Thunderbolt 3: Now on the CPU*

One of the big failures of the Thunderbolt technology since its inception has been its adoption beyond that Apple ecosystem. In order to use it, both the host and the device needed TB controllers supplied by Intel. It wasn’t until Thunderbolt 3 started to use USB Type-C, and Thunderbolt 3 having enough bandwidth to support external graphics solutions, that we started to see the number of available devices start to pick up. The issue still remains that the host and device need an expensive Intel-only controller, but the ecosystem was starting to become more receptive to its uses.

With Ice Lake, that gets another step easier.

Rather than bundle TB3 support into the chipset, Intel has integrated it on the die of Ice Lake, and it takes up a sizable amount of space. Each Ice Lake CPU can support up to four TB3 ports, with each TB3 port getting a full PCIe 3.0 x4 root complex link internally for full bandwidth. (For those keeping count, it means Ice Lake technically has 32 PCIe 3.0 lanes total).

Intel has made it so each side of the CPU can support two TB3 links direct from the processor. There is still some communication back and forth with the chipset (PCH), as the Type-C ports need to have USB modes implemented. It’s worth noting that TB3 can’t be directly used out of the box, however.

Out of the four ports, it will be highly OEM dependent on how many of those will actually make it into the designs – it’s not as simple as just having the CPU in the system, but other chips (redrivers) are needed to support the USB Type-C connector. Power delivery too requires extra circuitry, which costs money. So while Intel advertises TB3 support on Ice Lake, it still needs something extra from the OEMs.
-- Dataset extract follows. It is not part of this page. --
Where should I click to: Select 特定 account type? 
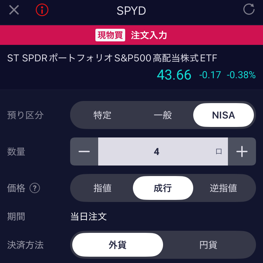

Intel states that a retimer for the integrated solution is only half the size compared to the ones needed with the TB3 external chips, as well as supporting two TB3 ports per retimer, therefore halving the number of retimers needed.

Here’s a more detailed schematic, showing the complexities of adding in TB3 into a chip, with the four PCIe x4 complexes shown moving out to each of the individual PHYs at the bottom, and connected back into the main SoC interconnect fabric. The display engine also has to control what mode the TB3 ports are in, and what signals are being sent. Wake up times for TB3 in this fashion, according to Intel, are actually slightly longer compared to a controller implementation, because the SoC is so tightly integrated. This sounds somewhat counterintuitive, given that the requisite hardware blocks are now closer together, but it all comes down to power domains – in a separate chip design, each segment has a separate domain with individual power up/down states. In an integrated SoC, Intel has unified the power domains to reduce complexity and die area, which means that more careful management is required but latency ultimately increases a little bit.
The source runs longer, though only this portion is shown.